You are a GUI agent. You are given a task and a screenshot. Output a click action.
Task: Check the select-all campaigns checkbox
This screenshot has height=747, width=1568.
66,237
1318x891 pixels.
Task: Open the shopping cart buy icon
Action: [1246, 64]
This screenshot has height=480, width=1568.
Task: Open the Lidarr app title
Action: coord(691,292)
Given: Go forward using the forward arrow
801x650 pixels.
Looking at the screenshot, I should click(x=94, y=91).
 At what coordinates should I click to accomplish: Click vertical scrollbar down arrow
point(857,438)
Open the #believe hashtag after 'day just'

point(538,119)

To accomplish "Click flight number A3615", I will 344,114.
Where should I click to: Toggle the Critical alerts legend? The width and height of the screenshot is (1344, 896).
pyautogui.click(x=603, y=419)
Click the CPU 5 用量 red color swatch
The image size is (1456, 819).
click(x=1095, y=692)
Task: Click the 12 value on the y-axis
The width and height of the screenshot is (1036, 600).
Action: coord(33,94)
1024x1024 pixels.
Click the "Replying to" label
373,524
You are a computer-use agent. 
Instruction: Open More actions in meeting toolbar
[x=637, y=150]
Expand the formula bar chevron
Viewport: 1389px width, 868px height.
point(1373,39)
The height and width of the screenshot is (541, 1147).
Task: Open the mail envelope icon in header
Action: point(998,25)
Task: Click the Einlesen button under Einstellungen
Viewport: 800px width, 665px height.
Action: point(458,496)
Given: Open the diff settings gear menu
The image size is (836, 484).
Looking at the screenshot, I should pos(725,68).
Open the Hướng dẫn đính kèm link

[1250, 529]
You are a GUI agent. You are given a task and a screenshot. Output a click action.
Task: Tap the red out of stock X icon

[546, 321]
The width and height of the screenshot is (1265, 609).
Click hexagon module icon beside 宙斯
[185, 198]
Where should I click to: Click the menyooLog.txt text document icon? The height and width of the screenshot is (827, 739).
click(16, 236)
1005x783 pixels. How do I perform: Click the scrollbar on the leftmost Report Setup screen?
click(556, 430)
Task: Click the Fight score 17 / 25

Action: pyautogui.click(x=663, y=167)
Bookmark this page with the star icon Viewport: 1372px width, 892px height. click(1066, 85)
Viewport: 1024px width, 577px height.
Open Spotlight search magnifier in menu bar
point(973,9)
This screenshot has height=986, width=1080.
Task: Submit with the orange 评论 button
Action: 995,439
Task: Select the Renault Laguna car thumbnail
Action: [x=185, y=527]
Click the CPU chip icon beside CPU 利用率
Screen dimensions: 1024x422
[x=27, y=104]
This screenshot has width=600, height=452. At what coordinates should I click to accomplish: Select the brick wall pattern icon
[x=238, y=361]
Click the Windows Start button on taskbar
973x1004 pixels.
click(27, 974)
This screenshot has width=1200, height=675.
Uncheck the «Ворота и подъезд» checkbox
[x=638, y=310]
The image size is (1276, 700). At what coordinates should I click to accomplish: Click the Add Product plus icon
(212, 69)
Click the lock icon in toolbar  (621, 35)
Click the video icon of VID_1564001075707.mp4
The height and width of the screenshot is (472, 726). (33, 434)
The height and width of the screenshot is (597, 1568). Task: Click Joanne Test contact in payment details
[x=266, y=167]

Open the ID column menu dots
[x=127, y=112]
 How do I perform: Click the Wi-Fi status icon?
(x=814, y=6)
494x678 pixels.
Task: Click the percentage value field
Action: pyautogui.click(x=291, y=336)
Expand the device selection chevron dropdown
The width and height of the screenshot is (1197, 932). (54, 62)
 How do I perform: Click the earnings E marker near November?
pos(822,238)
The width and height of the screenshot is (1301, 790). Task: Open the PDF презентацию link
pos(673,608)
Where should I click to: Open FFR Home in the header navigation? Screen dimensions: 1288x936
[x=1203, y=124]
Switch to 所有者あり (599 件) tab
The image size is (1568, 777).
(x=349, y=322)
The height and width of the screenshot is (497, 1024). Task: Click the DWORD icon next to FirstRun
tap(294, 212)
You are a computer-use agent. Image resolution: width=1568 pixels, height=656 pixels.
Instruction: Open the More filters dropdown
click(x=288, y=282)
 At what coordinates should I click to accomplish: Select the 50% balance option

**********

Would you set down every record again, exactly as it appears above?

You are a GUI agent. You are given a task and a screenshot. Output a click action.
Task: Check the select-all campaigns checkbox
This screenshot has height=747, width=1568.
66,237
1318x891 pixels.
Task: Open the shopping cart buy icon
Action: [1246, 64]
This screenshot has height=480, width=1568.
Task: Open the Lidarr app title
Action: coord(691,292)
Given: Go forward using the forward arrow
801x650 pixels.
Looking at the screenshot, I should click(x=94, y=91).
 At what coordinates should I click to accomplish: Click vertical scrollbar down arrow
point(857,438)
Open the #believe hashtag after 'day just'

point(538,119)

To accomplish "Click flight number A3615", I will 344,114.
Where should I click to: Toggle the Critical alerts legend? The width and height of the screenshot is (1344, 896).
pyautogui.click(x=603, y=419)
Click the CPU 5 用量 red color swatch
The image size is (1456, 819).
click(x=1095, y=692)
Task: Click the 12 value on the y-axis
The width and height of the screenshot is (1036, 600).
Action: coord(33,94)
1024x1024 pixels.
Click the "Replying to" label
373,524
You are a computer-use agent. 
Instruction: Open More actions in meeting toolbar
[x=637, y=150]
Expand the formula bar chevron
Viewport: 1389px width, 868px height.
point(1373,39)
The height and width of the screenshot is (541, 1147).
Task: Open the mail envelope icon in header
Action: point(998,25)
Task: Click the Einlesen button under Einstellungen
Viewport: 800px width, 665px height.
Action: point(458,496)
Given: Open the diff settings gear menu
The image size is (836, 484).
Looking at the screenshot, I should pos(725,68).
Open the Hướng dẫn đính kèm link

[1250, 529]
You are a GUI agent. You are given a task and a screenshot. Output a click action.
Task: Tap the red out of stock X icon

[546, 321]
The width and height of the screenshot is (1265, 609).
Click hexagon module icon beside 宙斯
[185, 198]
Where should I click to: Click the menyooLog.txt text document icon? The height and width of the screenshot is (827, 739).
click(16, 236)
1005x783 pixels. How do I perform: Click the scrollbar on the leftmost Report Setup screen?
click(556, 430)
Task: Click the Fight score 17 / 25

Action: pyautogui.click(x=663, y=167)
Bookmark this page with the star icon Viewport: 1372px width, 892px height. click(1066, 85)
Viewport: 1024px width, 577px height.
Open Spotlight search magnifier in menu bar
point(973,9)
This screenshot has height=986, width=1080.
Task: Submit with the orange 评论 button
Action: 995,439
Task: Select the Renault Laguna car thumbnail
Action: [x=185, y=527]
Click the CPU chip icon beside CPU 利用率
Screen dimensions: 1024x422
[x=27, y=104]
This screenshot has width=600, height=452. At what coordinates should I click to accomplish: Select the brick wall pattern icon
[x=238, y=361]
Click the Windows Start button on taskbar
973x1004 pixels.
click(27, 974)
This screenshot has width=1200, height=675.
Uncheck the «Ворота и подъезд» checkbox
[x=638, y=310]
The image size is (1276, 700). At what coordinates should I click to accomplish: Click the Add Product plus icon
(212, 69)
Click the lock icon in toolbar  (621, 35)
Click the video icon of VID_1564001075707.mp4
The height and width of the screenshot is (472, 726). (33, 434)
The height and width of the screenshot is (597, 1568). Task: Click Joanne Test contact in payment details
[x=266, y=167]

Open the ID column menu dots
[x=127, y=112]
 How do I perform: Click the Wi-Fi status icon?
(x=814, y=6)
494x678 pixels.
Task: Click the percentage value field
Action: pyautogui.click(x=291, y=336)
Expand the device selection chevron dropdown
The width and height of the screenshot is (1197, 932). (54, 62)
 How do I perform: Click the earnings E marker near November?
pos(822,238)
The width and height of the screenshot is (1301, 790). Task: Open the PDF презентацию link
pos(673,608)
Where should I click to: Open FFR Home in the header navigation? Screen dimensions: 1288x936
[x=1203, y=124]
Switch to 所有者あり (599 件) tab
The image size is (1568, 777).
(x=349, y=322)
The height and width of the screenshot is (497, 1024). Task: Click the DWORD icon next to FirstRun
tap(294, 212)
You are a computer-use agent. Image resolution: width=1568 pixels, height=656 pixels.
Instruction: Open the More filters dropdown
click(x=288, y=282)
 At what coordinates should I click to accomplish: Select the 50% balance option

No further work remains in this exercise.